■ EXERCISE GOAL:
Nothing but the lines from the one containing "The height and" through the last line of the material should appear in the answer, transcribed exactly, pictures excluded.

■ SUPPLIED DATA:

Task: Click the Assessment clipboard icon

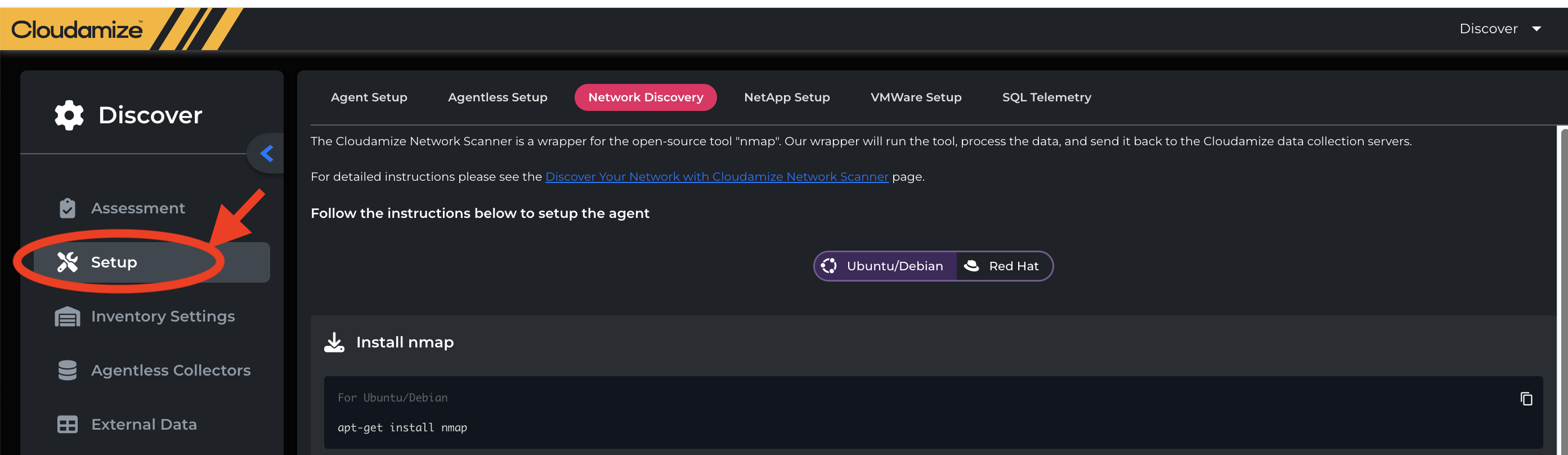Action: coord(68,208)
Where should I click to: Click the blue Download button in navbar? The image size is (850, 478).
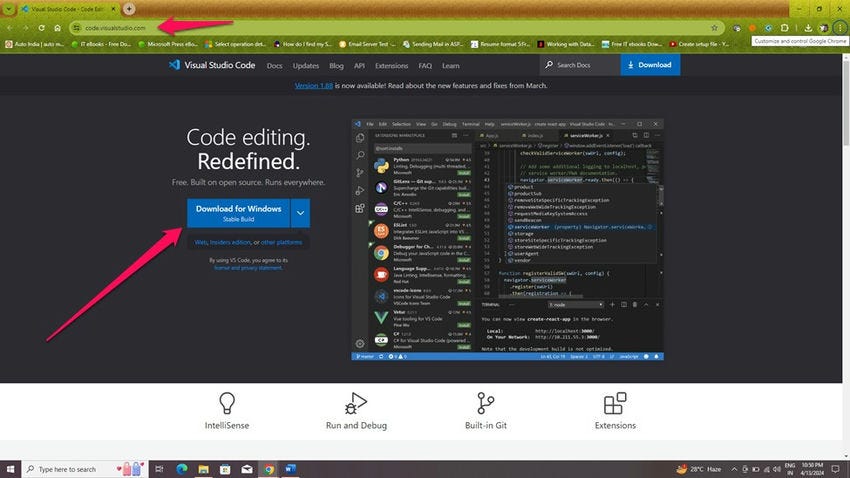point(650,65)
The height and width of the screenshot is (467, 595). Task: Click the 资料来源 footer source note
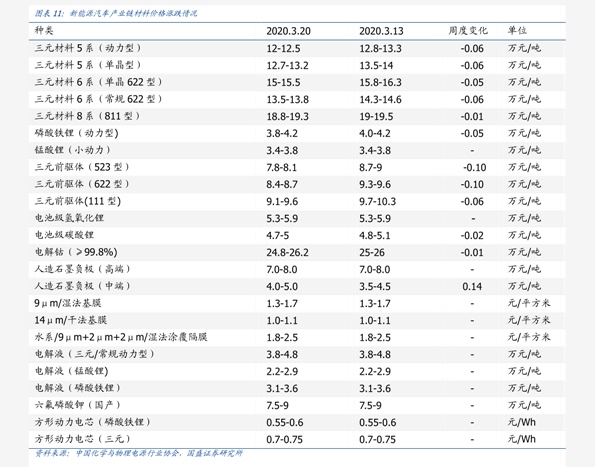click(139, 453)
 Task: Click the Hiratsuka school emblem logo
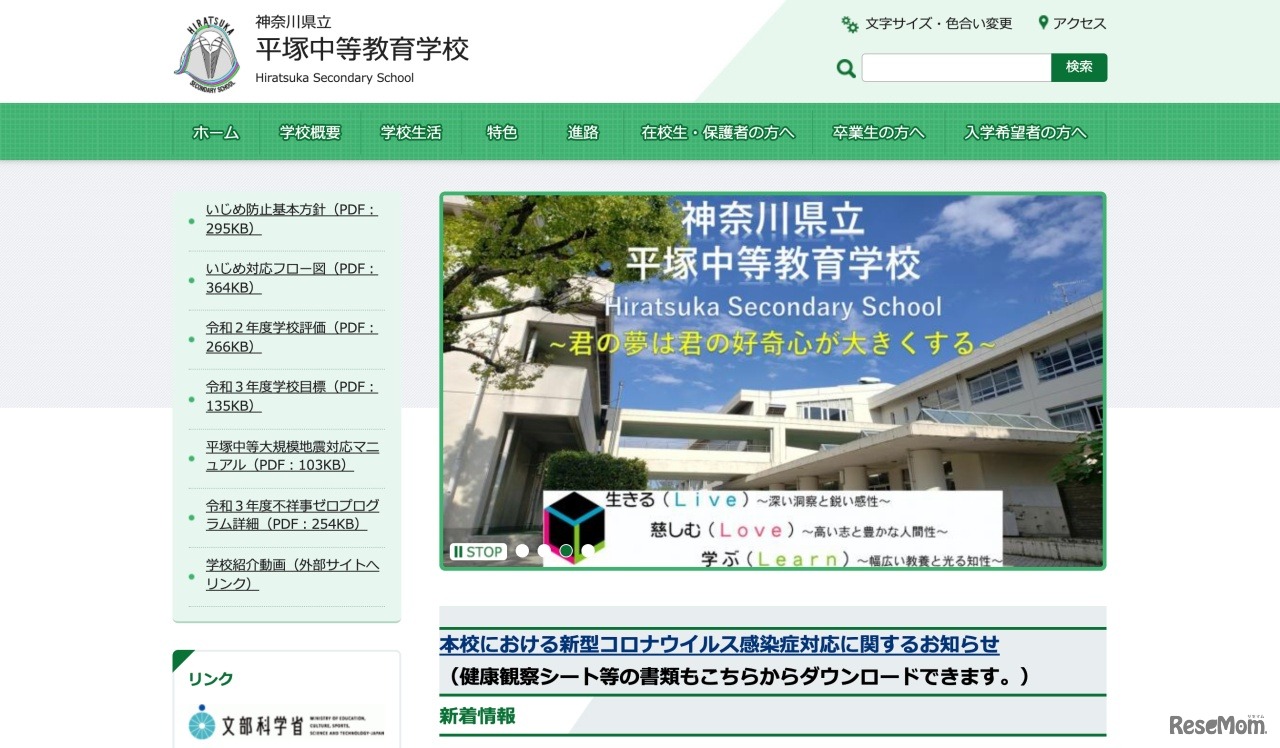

■ RESPONSE BELOW:
The height and width of the screenshot is (467, 595). Task: Click the 资料来源 footer source note
click(139, 453)
 Task: Click the Hiratsuka school emblem logo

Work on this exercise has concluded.